Third Edition of the Roman Missal - / Mazur

As English-speaking Catholic parishes begin using the new translation of the Mass on the first Sunday of Advent, leading members of the hierarchy are predicting great gains for the Church.

“I have a feeling that this will be a great moment for deepening people’s liturgical piety and liturgical spirituality,” said Cardinal Raymond Burke, a member of the Vatican’s Congregation for Divine Worship, in comments to CNA.

“The prayers are much more beautiful and they carry with them a staying power,” observed Cardinal Burke.

He predicted that the newly-introduced prayers would “get people thinking about what they prayed, and taking consolation from it, and also inspiration.”

The Rome-based cardinal has been waiting until this weekend to start using the new English missal, in line with the Church in the U.S. But he offered Mass with the new texts on a recent visit to England, where many dioceses have already switched over.

“I have to say the texts are really much, much richer and much more beautiful,” concluded the cardinal, who described the previous translation as “often very bland and stripped of any richness.”

With his promulgation of a new edition of the Roman Missal in 2000, Blessed John Paul II gave the Church the opportunity to make a more faithful English translation of the Mass. The previous version had drawn criticism for its looser adaptation of the original Latin.
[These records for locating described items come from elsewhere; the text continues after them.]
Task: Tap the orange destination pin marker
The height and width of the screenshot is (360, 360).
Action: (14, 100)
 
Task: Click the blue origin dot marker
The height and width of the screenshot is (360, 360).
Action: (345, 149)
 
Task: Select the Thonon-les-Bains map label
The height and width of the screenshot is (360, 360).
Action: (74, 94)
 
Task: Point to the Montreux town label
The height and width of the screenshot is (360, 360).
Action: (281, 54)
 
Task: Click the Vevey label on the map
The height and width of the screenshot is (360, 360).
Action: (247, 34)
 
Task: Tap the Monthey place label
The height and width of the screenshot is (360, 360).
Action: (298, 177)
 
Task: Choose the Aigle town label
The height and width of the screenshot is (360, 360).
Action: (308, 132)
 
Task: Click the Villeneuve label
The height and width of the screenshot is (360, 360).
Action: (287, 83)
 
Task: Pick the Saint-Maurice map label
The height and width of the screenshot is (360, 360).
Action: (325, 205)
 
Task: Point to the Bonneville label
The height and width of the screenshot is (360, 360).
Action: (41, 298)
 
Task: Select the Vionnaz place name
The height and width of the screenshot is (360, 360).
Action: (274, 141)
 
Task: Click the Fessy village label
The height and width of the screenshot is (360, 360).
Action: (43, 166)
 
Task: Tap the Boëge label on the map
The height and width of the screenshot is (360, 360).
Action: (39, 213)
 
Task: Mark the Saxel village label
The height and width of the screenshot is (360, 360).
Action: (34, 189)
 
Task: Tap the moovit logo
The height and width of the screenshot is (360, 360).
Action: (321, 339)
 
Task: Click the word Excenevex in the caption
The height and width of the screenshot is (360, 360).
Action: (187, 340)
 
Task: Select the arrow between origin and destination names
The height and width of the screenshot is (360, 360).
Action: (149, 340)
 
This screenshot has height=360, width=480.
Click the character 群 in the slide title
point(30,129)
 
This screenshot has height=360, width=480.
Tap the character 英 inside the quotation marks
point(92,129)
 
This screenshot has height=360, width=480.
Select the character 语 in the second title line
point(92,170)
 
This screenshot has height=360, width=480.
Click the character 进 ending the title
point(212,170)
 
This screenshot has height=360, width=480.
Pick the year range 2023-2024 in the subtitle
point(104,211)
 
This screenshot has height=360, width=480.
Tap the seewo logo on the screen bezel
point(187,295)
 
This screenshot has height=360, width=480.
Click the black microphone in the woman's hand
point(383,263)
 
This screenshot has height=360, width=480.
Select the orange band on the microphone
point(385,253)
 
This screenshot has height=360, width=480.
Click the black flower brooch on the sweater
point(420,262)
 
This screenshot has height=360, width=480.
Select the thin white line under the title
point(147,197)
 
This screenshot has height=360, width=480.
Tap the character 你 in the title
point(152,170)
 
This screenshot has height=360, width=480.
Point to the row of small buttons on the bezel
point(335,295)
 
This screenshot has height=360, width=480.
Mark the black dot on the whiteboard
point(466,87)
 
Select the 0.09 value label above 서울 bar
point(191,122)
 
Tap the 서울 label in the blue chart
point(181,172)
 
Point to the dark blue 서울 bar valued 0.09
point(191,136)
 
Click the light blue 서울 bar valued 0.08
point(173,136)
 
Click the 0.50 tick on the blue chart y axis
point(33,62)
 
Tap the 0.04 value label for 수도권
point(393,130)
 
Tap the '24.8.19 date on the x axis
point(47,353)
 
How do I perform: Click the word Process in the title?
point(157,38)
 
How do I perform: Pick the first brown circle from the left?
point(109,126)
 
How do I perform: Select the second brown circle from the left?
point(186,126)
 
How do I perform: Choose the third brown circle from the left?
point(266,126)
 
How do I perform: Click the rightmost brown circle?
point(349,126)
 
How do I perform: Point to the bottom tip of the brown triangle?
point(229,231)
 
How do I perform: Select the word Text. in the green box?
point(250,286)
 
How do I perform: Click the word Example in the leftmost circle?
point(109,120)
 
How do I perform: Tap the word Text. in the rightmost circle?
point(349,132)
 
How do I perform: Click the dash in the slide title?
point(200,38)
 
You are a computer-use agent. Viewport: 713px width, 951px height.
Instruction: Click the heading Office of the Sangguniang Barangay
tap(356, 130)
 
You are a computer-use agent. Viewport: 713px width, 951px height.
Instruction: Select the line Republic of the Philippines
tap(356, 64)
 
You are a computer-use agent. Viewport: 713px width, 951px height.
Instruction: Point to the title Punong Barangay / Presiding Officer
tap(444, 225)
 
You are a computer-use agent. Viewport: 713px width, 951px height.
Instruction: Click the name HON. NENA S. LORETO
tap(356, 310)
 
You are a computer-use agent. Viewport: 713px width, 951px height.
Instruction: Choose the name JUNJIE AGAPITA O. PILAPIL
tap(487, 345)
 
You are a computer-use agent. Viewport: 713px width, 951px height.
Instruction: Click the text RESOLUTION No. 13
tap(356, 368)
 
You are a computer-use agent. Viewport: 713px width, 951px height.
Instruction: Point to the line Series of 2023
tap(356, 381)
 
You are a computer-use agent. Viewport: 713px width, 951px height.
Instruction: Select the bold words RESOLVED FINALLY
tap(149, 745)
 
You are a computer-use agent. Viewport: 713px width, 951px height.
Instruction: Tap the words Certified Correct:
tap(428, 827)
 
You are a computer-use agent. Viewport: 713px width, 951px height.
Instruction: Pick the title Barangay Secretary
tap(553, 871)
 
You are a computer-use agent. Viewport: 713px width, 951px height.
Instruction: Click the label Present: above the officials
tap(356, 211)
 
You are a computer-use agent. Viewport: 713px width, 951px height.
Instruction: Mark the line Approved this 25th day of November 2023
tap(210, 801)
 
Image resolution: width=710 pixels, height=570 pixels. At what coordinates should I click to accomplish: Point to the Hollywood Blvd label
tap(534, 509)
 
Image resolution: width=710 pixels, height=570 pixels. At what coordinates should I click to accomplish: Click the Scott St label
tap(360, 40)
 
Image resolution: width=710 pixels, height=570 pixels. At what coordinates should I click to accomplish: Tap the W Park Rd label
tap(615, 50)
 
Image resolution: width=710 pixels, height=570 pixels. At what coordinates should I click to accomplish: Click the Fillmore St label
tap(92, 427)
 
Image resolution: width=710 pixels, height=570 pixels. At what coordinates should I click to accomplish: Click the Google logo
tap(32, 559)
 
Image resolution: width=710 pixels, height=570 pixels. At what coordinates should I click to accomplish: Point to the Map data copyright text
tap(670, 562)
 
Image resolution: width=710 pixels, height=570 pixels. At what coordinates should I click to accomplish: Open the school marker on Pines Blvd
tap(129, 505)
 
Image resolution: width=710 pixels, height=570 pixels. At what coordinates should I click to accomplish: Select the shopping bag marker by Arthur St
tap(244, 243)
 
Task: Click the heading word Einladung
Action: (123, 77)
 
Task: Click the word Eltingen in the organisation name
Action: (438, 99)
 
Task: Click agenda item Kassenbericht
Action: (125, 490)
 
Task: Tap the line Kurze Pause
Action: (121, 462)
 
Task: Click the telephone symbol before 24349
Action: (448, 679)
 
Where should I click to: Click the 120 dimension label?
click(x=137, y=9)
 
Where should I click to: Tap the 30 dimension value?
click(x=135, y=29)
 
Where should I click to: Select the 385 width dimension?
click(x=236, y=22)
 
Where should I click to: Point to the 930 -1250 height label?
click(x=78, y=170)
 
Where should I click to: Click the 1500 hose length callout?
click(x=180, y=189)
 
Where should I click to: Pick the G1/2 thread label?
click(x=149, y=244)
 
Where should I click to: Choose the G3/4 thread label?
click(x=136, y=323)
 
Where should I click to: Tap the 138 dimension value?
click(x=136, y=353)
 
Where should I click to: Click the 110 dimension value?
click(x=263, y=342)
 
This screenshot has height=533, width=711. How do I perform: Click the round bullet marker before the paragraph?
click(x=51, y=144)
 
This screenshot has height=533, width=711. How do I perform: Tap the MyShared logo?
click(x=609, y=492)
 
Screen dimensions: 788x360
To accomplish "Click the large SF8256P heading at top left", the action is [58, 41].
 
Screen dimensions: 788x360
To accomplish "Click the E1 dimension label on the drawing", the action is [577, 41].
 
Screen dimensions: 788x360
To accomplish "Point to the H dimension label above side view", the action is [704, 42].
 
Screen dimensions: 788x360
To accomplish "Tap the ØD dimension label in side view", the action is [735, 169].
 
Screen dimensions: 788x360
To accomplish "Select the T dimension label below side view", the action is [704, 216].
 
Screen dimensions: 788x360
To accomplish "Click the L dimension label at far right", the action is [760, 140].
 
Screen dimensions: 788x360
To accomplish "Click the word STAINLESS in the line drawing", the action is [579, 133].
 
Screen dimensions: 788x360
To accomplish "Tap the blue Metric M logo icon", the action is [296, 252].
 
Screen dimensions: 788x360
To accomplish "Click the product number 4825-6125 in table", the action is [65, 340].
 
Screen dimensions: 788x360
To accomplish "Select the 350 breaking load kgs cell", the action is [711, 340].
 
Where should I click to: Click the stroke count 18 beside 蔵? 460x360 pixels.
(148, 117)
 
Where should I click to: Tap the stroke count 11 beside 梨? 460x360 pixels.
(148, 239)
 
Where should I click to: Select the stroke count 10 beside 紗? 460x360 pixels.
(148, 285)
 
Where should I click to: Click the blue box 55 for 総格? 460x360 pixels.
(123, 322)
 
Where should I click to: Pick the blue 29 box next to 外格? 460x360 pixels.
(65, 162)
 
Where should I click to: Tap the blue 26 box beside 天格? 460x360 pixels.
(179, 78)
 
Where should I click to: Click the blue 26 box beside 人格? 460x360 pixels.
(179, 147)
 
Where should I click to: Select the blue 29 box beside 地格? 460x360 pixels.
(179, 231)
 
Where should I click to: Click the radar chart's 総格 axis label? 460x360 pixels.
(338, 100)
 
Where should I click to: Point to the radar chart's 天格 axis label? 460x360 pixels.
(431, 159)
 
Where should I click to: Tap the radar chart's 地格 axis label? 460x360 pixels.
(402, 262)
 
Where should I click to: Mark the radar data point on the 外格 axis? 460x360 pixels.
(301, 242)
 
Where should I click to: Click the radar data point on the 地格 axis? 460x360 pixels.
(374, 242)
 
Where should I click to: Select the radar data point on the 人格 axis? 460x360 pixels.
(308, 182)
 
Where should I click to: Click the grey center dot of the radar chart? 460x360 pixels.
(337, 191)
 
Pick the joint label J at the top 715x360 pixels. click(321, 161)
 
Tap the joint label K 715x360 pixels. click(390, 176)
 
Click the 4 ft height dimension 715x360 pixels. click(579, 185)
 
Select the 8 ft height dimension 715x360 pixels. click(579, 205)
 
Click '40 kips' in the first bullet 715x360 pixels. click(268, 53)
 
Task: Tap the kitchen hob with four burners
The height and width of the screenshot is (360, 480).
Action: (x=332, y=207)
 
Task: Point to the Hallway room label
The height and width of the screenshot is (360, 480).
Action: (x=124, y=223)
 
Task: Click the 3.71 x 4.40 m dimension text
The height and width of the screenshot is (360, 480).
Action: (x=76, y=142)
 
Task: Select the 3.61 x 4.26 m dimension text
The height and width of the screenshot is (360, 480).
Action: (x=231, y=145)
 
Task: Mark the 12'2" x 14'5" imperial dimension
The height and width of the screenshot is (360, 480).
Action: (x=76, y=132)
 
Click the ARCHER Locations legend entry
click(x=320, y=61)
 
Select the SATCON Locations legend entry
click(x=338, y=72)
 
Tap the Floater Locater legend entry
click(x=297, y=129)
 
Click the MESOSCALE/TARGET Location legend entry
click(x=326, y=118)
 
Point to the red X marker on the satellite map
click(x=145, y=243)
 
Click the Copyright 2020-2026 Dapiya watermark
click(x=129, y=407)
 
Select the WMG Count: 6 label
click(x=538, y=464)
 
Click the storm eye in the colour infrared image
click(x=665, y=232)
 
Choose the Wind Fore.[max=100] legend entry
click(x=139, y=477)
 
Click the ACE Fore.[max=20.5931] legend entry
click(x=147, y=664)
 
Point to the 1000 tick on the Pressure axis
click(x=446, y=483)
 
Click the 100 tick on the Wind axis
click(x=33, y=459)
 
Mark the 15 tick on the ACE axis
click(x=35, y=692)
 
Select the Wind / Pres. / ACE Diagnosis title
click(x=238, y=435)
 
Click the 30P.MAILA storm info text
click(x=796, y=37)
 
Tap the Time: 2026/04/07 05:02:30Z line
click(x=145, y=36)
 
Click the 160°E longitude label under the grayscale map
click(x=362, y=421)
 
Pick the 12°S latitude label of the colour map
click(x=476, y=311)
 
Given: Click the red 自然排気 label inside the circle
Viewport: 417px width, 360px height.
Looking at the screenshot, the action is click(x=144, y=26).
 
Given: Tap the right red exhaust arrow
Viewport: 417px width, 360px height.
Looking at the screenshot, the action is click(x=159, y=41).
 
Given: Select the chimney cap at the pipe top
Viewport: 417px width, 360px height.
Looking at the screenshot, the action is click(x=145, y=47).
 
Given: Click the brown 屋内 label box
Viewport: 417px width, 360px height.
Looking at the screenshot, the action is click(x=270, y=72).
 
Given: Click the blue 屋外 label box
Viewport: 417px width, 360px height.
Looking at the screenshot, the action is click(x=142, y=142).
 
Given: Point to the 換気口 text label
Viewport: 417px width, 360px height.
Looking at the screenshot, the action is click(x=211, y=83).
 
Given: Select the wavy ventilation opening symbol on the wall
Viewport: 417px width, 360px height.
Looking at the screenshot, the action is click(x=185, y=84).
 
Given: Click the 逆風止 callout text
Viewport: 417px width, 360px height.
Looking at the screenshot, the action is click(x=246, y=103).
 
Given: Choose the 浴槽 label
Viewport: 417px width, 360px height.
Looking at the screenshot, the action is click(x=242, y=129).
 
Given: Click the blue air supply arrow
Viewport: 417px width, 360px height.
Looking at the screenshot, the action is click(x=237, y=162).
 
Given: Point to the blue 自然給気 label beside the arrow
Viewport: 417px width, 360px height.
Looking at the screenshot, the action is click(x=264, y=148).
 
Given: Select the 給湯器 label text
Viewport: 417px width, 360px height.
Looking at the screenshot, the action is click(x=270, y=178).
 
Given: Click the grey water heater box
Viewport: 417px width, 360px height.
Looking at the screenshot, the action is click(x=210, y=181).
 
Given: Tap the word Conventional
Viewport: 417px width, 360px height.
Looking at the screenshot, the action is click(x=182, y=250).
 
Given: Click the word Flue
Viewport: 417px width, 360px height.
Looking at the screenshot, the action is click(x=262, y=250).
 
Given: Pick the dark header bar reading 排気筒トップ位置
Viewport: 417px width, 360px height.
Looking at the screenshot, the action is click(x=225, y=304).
New York Archbishop Timothy M. Dolan, currently in Rome for his “ad limina” visit, recently used the new translation for the first time. Earlier this week he offered the freshly-translated prayers while prerecording his televised Mass for the first Sunday of Advent.

“Awesome, poetic, reverent language,” he said, summing up his impressions to CNA.

Archbishop Dolan also pointed out that the new texts spoken by the laity have changed less than those prayed by the priest.

“I found myself, personally, having to understandably go more slowly at Mass because I was having to look more closely at the text,” he recalled, “and that’s no bad thing.”

New York's archbishop said he was “praying with more reverence and intention and awe” as a result.

Changes for the laity include the reply “and with your spirit” spoken to the priest, rather than the response “and also with you.” Elsewhere, the threefold “mea culpa” (my fault) returns to the Penitential Rite, and the profession of the Creed begins with “I believe” instead of “we believe.”

Australian Roman Catholics made these changes several months ago with their shift to the new English version. “We've had no mutiny or revolution in Australia yet,” said Canberra's Archbishop Mark B. Coleridge, chairman of the committee that prepared the new English lectionary.

“Predictions of chaos, and upheaval and revolution just haven’t come to pass,” he told CNA.

The archbishop added that after a “messy transition” in some places, priests and laypeople are starting to see the new language as “richer and stronger than what we have grown up with.”

He sees almost no hostility to the changes from lay Catholics, who he says are “just getting on with it.”

Among the clergy, Archbishop Coleridge has stressed the need for advance work. While the priesthood is “more than a profession,” he said, priests still have to do their “professional preparation” before Mass – because the new texts are “a different idiom.”

Priests, he cautioned, “can’t just open the book and go for it,” without the appropriate study and practice.